***** Data supplied

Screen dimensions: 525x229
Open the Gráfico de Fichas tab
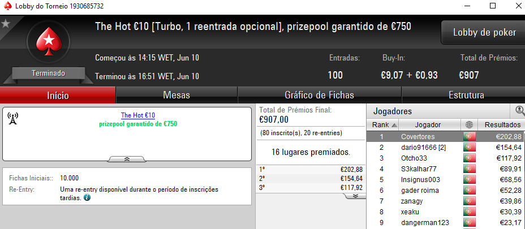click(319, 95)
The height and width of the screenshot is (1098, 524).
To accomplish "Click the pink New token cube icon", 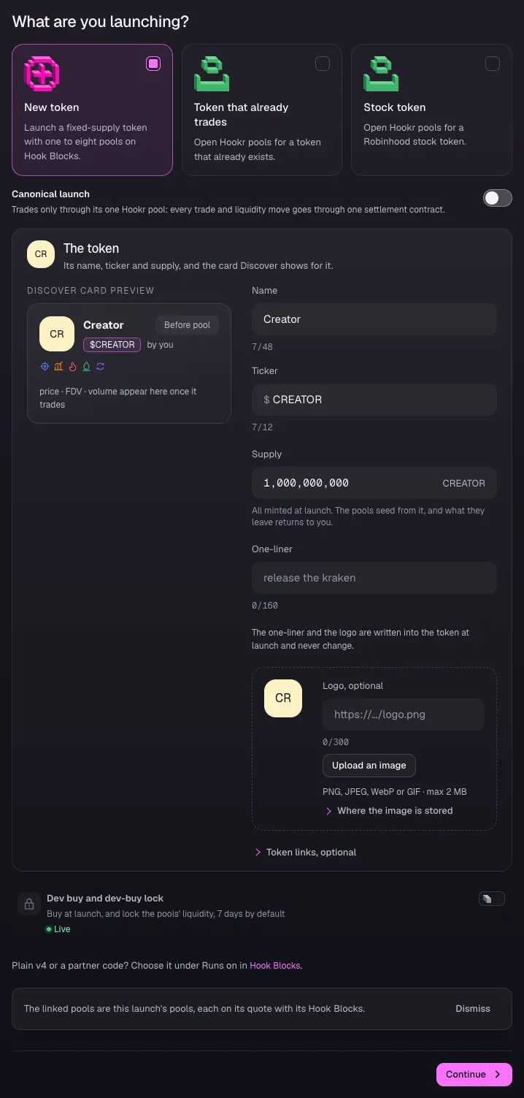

**********
***** Data supplied

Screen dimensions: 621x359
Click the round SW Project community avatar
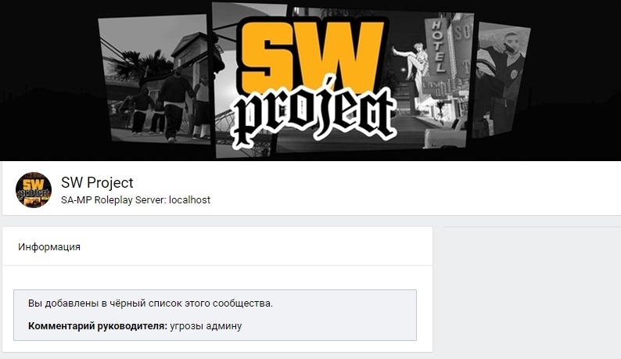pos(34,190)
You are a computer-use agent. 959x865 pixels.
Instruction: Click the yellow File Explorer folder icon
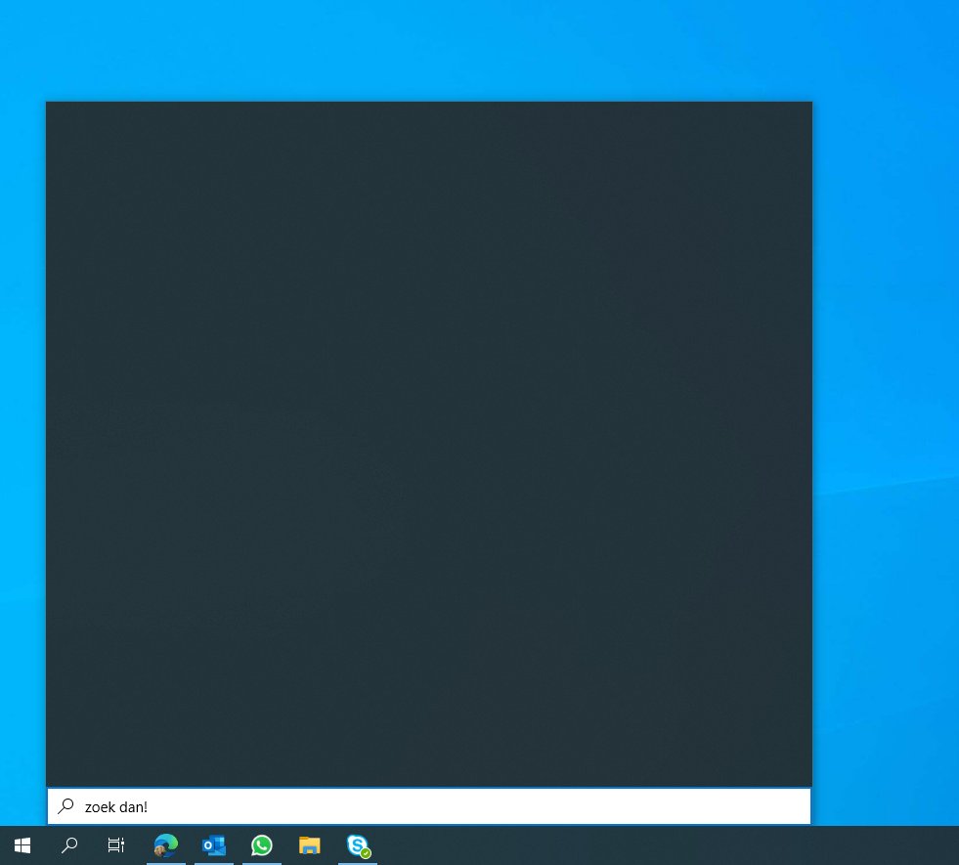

**********

▸ Task brief: From the entries above, extract each line containing "dimensions".

▸ Final answer:
Screen dimensions: 525x229
Screen dimensions: 621x359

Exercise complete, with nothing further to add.